:: What you need to do ::
Pull out each line in the rows below that contains the string "coordinates". Uppercase and lowercase count as different letters.
BEGIN Dataset entries
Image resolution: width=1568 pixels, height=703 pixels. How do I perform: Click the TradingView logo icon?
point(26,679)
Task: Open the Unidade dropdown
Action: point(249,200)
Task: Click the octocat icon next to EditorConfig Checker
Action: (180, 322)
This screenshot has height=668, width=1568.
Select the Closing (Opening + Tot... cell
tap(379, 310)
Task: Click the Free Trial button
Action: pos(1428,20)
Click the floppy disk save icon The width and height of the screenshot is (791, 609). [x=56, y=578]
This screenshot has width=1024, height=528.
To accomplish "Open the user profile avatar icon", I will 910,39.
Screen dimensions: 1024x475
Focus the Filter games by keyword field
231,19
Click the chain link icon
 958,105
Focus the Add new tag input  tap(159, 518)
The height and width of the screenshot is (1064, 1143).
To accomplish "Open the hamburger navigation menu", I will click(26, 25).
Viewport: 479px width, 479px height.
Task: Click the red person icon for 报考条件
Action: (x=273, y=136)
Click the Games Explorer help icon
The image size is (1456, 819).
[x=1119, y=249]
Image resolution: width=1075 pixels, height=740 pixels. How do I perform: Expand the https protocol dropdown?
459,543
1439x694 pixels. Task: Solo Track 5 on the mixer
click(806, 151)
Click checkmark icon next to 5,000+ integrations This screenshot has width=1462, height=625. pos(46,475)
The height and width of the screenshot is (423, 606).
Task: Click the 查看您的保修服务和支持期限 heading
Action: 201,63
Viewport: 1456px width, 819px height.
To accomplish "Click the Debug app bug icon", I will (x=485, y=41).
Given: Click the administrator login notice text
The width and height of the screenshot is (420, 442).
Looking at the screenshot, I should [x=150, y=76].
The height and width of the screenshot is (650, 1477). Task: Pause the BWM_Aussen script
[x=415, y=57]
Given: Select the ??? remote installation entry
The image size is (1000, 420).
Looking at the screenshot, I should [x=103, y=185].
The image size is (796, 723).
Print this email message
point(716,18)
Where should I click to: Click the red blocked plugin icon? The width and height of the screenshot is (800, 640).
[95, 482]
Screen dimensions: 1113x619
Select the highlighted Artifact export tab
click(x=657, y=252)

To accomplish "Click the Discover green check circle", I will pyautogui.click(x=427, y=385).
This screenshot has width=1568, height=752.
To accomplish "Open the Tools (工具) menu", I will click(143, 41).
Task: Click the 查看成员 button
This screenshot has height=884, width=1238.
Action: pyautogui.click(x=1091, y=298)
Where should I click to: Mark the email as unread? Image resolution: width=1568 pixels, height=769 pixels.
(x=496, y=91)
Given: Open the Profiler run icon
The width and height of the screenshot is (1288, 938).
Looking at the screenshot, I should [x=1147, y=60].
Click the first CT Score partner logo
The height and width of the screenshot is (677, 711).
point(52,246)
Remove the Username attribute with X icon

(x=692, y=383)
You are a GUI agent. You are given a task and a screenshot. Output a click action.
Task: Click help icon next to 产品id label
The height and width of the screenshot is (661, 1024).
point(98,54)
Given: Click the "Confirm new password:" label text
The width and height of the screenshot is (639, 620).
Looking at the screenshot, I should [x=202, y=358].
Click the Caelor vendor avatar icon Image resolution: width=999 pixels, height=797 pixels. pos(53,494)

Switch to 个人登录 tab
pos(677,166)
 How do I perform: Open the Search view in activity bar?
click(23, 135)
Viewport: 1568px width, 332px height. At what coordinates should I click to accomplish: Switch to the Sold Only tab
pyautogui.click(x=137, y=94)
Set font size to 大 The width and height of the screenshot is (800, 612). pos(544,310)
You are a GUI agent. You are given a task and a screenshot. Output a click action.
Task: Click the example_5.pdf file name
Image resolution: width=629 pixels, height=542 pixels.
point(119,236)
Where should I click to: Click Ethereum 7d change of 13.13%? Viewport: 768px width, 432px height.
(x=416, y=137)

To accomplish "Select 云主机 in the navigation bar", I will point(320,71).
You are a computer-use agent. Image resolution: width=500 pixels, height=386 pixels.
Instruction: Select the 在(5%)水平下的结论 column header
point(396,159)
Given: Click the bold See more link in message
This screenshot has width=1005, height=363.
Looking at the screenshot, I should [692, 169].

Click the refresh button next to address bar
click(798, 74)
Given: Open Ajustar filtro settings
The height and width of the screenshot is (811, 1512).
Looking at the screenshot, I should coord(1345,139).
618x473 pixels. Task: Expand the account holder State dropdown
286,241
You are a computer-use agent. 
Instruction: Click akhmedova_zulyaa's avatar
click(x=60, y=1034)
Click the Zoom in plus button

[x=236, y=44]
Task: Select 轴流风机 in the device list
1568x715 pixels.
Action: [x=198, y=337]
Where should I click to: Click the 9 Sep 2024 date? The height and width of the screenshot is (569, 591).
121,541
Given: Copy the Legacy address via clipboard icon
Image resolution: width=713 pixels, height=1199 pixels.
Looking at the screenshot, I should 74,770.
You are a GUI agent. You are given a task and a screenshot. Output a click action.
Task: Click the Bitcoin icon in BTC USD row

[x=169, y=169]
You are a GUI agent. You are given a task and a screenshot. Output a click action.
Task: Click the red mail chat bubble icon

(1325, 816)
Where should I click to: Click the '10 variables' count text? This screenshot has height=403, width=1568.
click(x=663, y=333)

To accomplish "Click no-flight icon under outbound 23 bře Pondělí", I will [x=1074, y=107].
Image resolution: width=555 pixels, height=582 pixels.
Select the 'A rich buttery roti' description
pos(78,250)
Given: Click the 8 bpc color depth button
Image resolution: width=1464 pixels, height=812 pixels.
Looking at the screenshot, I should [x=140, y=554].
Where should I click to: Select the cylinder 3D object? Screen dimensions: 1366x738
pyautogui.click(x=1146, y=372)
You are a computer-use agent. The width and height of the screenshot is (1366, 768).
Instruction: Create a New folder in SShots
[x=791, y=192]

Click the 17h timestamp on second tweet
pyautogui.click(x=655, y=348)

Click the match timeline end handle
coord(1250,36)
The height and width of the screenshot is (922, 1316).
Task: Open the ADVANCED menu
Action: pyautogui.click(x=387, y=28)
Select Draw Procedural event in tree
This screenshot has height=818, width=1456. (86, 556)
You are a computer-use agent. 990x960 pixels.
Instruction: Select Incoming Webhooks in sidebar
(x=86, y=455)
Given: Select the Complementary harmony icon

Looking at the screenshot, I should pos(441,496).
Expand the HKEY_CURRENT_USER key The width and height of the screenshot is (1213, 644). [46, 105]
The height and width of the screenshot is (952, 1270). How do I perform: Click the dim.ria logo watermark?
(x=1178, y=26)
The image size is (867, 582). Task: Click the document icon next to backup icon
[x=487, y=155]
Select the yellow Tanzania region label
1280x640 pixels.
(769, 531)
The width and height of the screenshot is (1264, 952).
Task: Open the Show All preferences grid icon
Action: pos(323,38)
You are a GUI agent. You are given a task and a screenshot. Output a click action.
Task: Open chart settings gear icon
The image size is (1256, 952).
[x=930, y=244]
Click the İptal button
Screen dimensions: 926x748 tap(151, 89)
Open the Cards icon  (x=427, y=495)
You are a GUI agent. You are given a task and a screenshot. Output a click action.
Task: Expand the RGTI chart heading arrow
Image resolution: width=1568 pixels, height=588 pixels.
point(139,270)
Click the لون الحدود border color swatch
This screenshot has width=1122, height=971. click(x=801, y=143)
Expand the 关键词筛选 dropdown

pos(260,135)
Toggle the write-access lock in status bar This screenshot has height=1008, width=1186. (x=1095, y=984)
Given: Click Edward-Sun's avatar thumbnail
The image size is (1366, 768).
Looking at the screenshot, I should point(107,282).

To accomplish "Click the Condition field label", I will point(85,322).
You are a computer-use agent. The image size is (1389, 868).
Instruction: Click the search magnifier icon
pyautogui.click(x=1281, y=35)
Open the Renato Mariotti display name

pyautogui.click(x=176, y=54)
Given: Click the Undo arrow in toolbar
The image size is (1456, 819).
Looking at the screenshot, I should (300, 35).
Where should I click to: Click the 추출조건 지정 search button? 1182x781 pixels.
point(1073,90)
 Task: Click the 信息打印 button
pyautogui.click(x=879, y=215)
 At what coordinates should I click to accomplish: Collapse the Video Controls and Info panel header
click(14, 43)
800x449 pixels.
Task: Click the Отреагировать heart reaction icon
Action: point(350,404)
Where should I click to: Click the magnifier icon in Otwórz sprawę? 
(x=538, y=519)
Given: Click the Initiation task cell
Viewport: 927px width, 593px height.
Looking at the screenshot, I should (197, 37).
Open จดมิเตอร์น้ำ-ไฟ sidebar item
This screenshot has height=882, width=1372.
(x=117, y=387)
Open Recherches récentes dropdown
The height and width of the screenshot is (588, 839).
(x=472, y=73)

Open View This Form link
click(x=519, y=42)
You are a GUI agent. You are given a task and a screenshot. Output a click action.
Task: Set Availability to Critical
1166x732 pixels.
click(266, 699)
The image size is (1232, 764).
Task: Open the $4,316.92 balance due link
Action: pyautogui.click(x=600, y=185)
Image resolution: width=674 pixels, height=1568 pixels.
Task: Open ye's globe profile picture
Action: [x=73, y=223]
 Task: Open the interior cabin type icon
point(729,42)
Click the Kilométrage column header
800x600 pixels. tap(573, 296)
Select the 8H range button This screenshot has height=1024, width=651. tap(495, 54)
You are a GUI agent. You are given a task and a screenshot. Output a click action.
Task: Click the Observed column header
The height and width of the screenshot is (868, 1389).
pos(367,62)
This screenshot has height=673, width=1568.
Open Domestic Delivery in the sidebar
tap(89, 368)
END Dataset entries
:: Complete answer ::
Viewport: 1568px width, 332px height. At what coordinates should I click to accomplish: Switch to the Sold Only tab
 At what coordinates should I click to accomplish: Collapse the Video Controls and Info panel header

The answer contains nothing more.